The protein concentration of cell lysates was determined with bicinchoninic acid protein assay kit (Pierce, USA). Equal protein amounts were separated using 12% sodium dodecyl sulfate–polyacrylamide gel electrophoresis and transferred onto a nitrocellulose membrane. The membrane was blocked with 5% non-fat milk and incubated with primary rabbit anti-sIFITM3 polyclonal antibody (1:1000 dilution; prepared in our laboratory), probed with a secondary peroxidase-conjugated anti-rabbit antibody (Sigma, USA), followed by enhanced chemiluminescence staining (Thermo Fisher, USA). Expression of β-actin was detected with an anti-β-actin mAb (Sigma) as internal reference.

■ **Goal of the exercise**
Continue the methods passage on detecting sIFITM3 by western blot, starting right after its final sentence. The entries that follow are separate material and have no connection to the methods passage above.

■ **Information**

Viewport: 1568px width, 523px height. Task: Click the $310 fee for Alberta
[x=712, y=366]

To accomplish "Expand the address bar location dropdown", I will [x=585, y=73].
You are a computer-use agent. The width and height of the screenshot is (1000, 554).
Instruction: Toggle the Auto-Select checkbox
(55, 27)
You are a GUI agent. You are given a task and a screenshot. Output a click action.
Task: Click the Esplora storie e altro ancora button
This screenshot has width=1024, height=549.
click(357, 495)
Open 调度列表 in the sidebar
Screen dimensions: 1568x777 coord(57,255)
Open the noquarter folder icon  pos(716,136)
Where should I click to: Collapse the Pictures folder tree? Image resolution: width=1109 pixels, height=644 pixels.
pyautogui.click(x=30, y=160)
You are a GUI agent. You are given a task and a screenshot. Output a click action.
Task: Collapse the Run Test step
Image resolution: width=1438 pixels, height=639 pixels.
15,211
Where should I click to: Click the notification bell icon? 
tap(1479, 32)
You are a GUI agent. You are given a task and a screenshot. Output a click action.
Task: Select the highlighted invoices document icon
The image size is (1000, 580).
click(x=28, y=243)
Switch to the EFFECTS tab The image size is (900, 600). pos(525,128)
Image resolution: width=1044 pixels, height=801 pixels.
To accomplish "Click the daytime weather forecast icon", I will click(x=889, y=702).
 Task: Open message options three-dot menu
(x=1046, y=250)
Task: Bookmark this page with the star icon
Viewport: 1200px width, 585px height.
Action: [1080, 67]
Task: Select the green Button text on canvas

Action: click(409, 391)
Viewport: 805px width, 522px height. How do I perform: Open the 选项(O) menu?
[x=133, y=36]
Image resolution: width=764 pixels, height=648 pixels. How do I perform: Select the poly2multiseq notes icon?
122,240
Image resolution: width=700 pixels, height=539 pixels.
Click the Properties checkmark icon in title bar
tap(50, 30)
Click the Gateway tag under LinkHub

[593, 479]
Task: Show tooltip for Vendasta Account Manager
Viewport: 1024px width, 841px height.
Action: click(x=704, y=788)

■ **Answer to this problem**
2.9. Inoculation of suckling mice and viral challenge

Groups of 2-day-old suckling mice (9–10 mice/group) were obtained from the Wuhan Institute of Biological Products of China National Biotec Cooperation (Wuhan, China). They were housed and handled according to the Hubei Provincial Animal Care and Use Committee Guidelines. The mice were inoculated subcutaneously with 25 μl (1 μg/μl) pCA-sIFITM3, pCA or 25 μl PBS as control. At 48 h post immunization, the mice were subcutaneously infected with 5 mouse lethal dose 50 (MLD50) of O/ES/2001 at the immunization site. The mice were observed for clinical signs for 2 weeks.

2.10. Statistical analysis

All data were analyzed with one-way analysis of variance by the Origin 8 software (Origin Lab; Northampton, MA, USA). P values <0.05 were considered statistically significant. The survival curves were analyzed with the Kaplan–Meier method and compared with a log-rank test (χ 2 test) (Wu et al., 2013).

3. Results

3.1. Cloning and sequence analysis of sIFITM3

The sIFITM3 fragment was amplified by RT-PCR from the swine lymph node with primers sIFITM3-F and sIFITM3-R. The full-length cDNA of sIFITM3 is 438 base pairs (bp) and it encodes 145 aa residues (GenBank: HQ641403.1).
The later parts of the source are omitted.